**The task**
Lines from the opening of the material through the line containing "Task: Click the" must be duplicated word for word. Pictures are not.

**Records provided**

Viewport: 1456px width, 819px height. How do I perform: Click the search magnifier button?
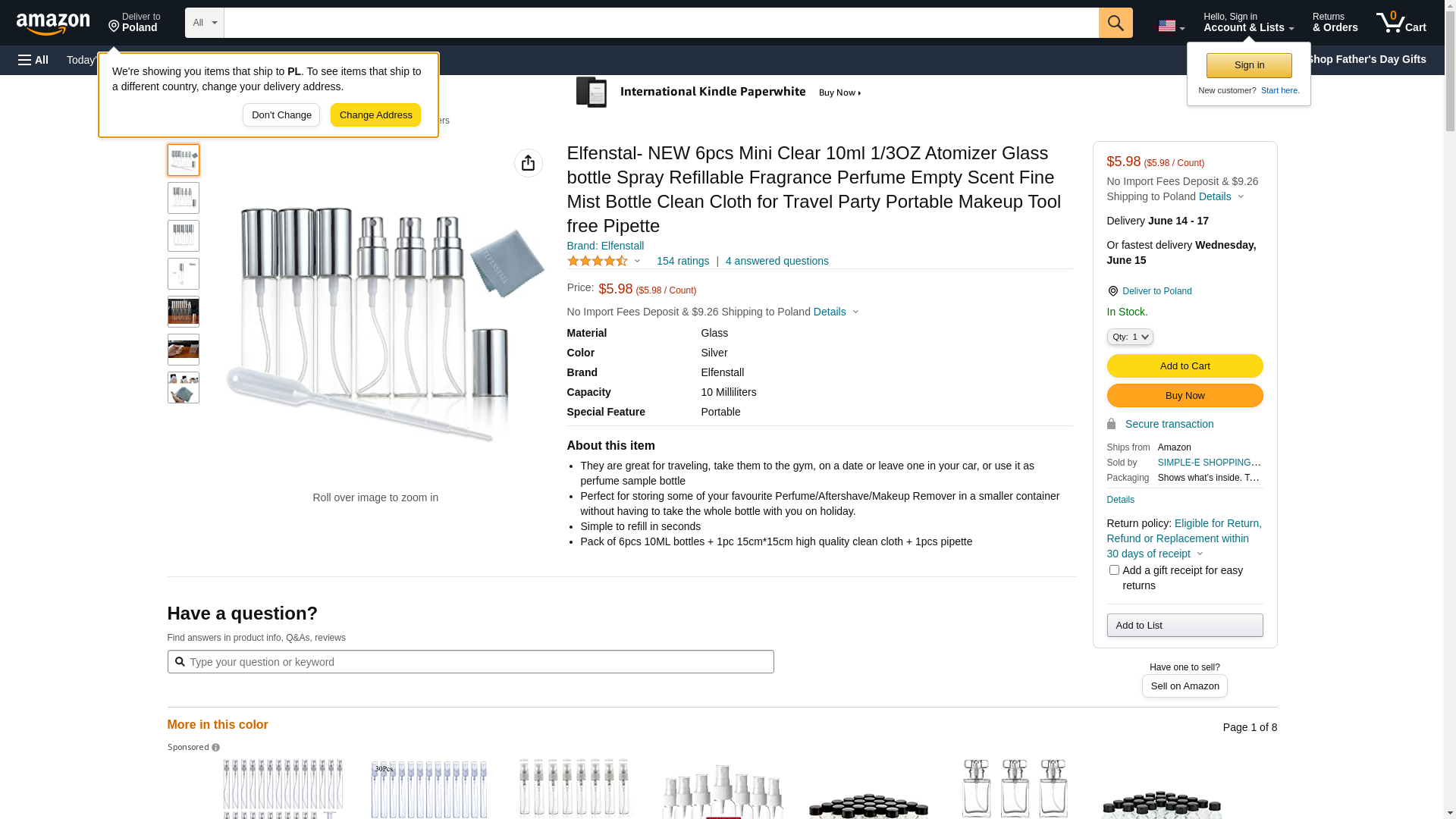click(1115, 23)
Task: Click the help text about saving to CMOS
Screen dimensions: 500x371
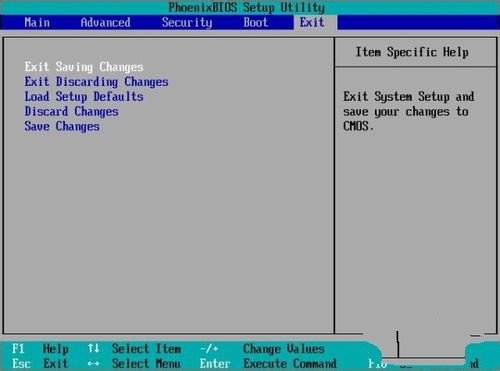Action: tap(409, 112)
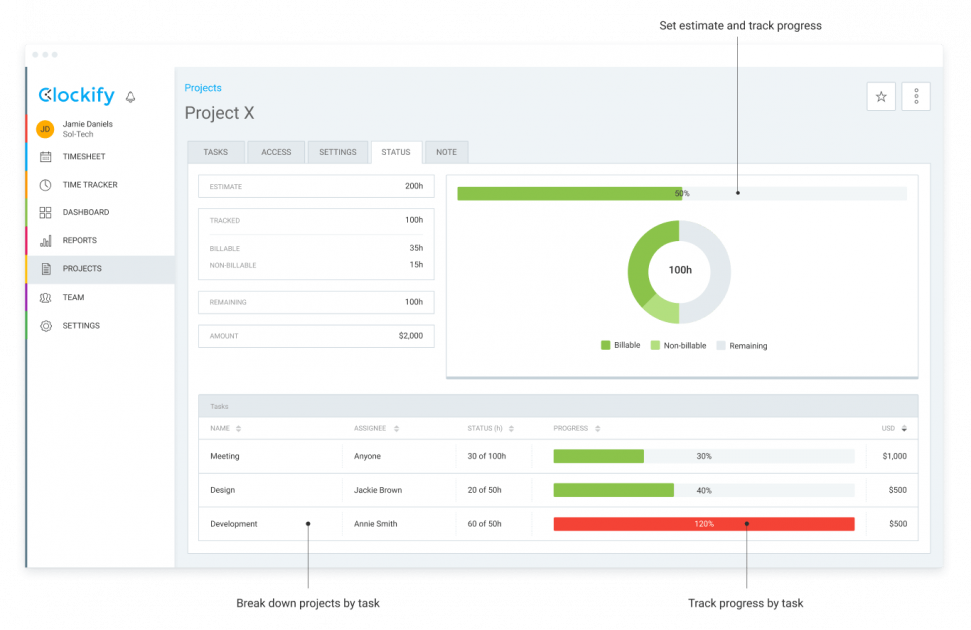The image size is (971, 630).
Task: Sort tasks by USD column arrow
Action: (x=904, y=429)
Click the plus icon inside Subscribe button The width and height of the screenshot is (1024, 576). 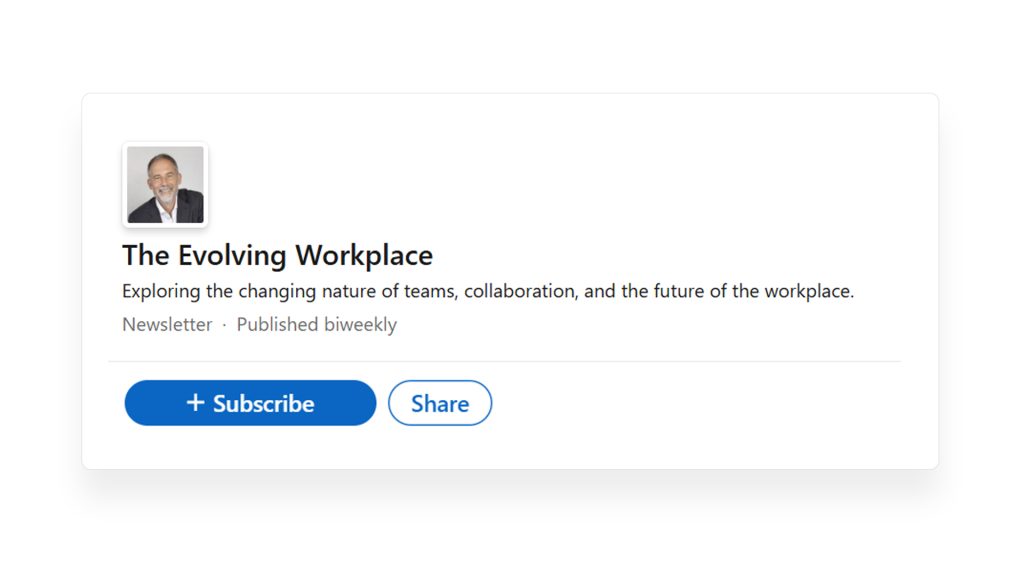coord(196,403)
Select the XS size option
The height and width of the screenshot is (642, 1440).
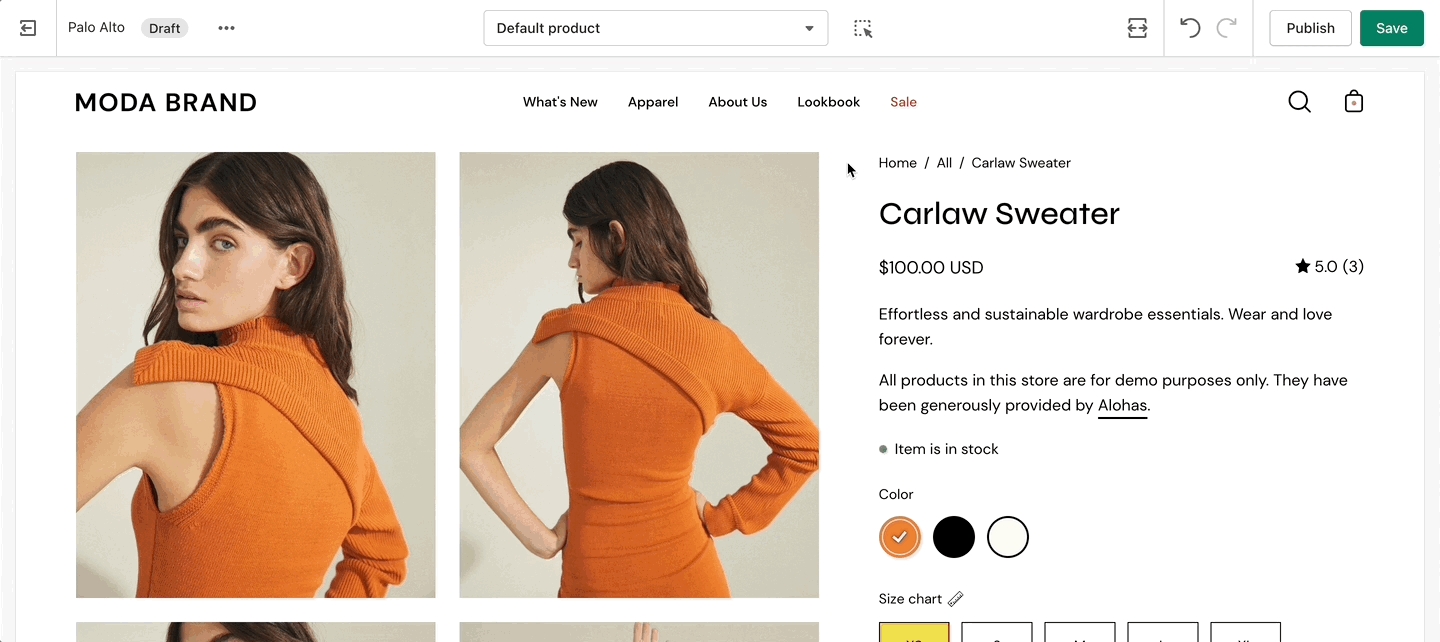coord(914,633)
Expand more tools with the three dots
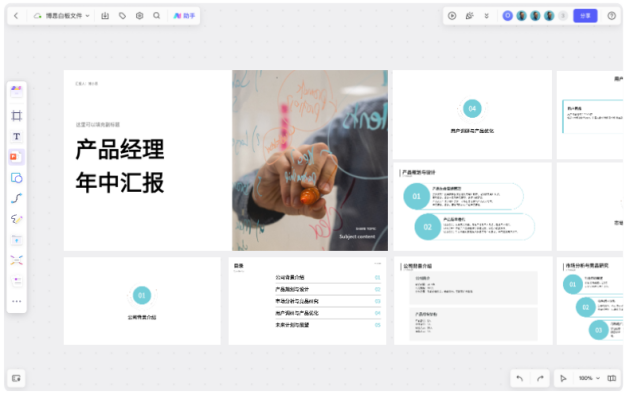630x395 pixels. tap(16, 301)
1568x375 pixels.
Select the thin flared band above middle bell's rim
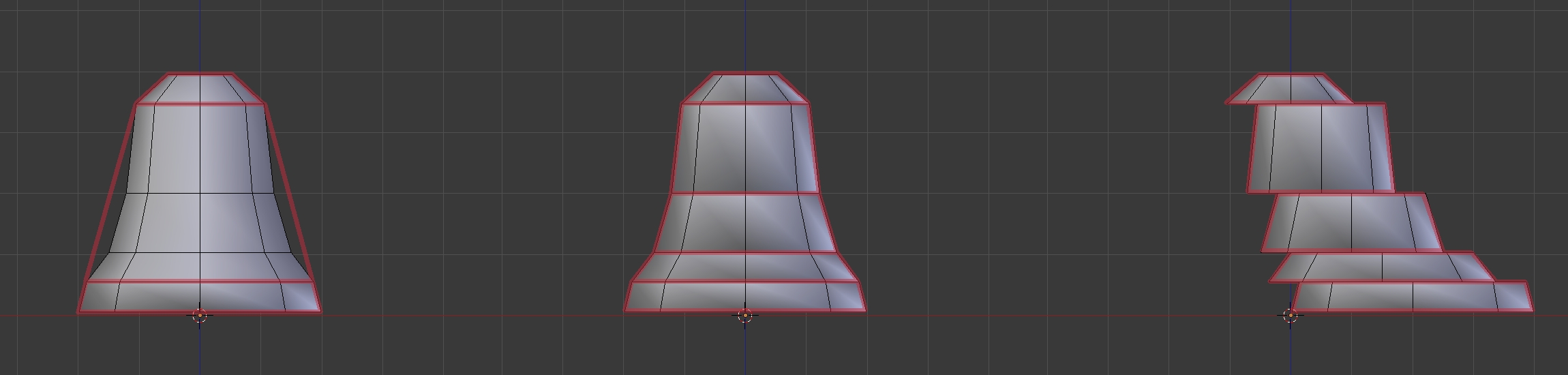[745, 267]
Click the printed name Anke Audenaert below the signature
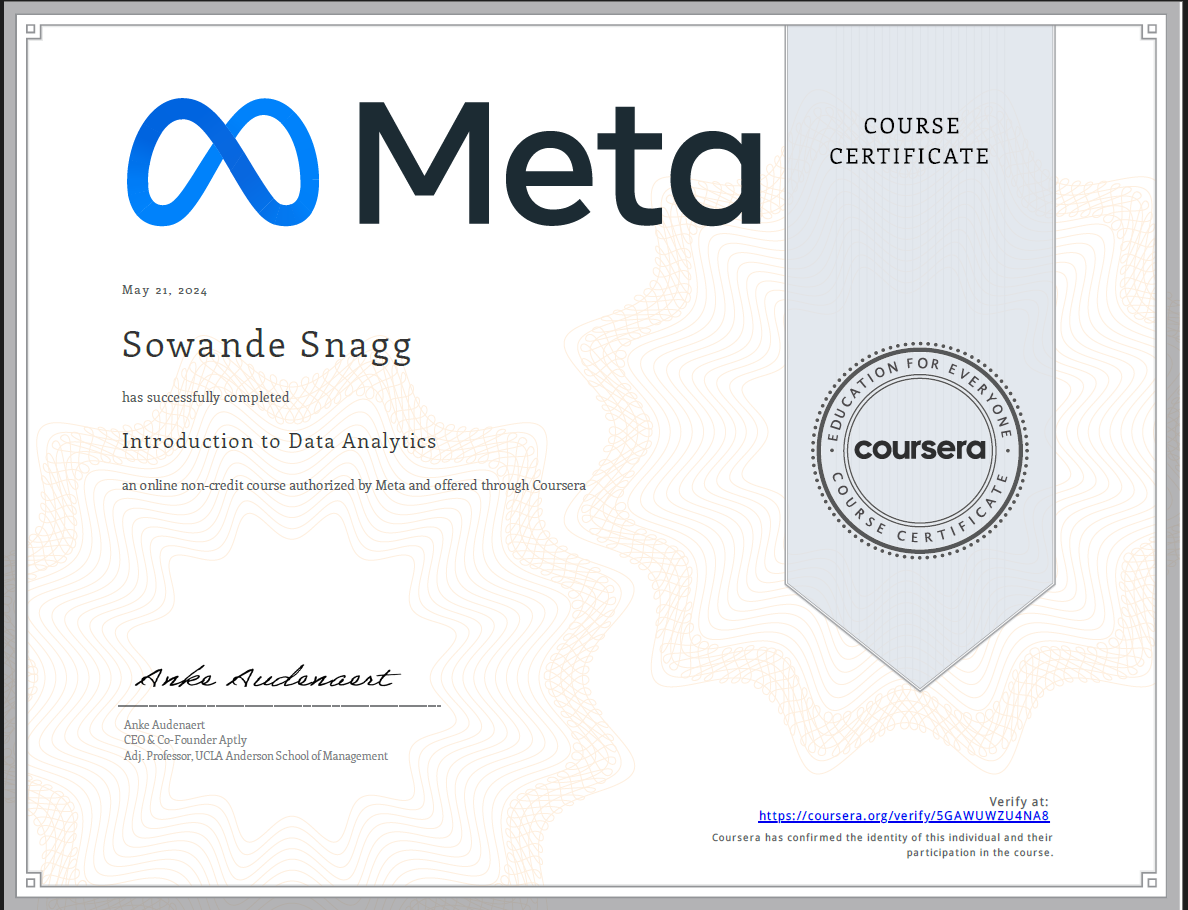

**Response below**
Viewport: 1456px width, 819px height. How do I perform: Click the search magnifier button?
click(1115, 23)
Task: Click the help text about saving to CMOS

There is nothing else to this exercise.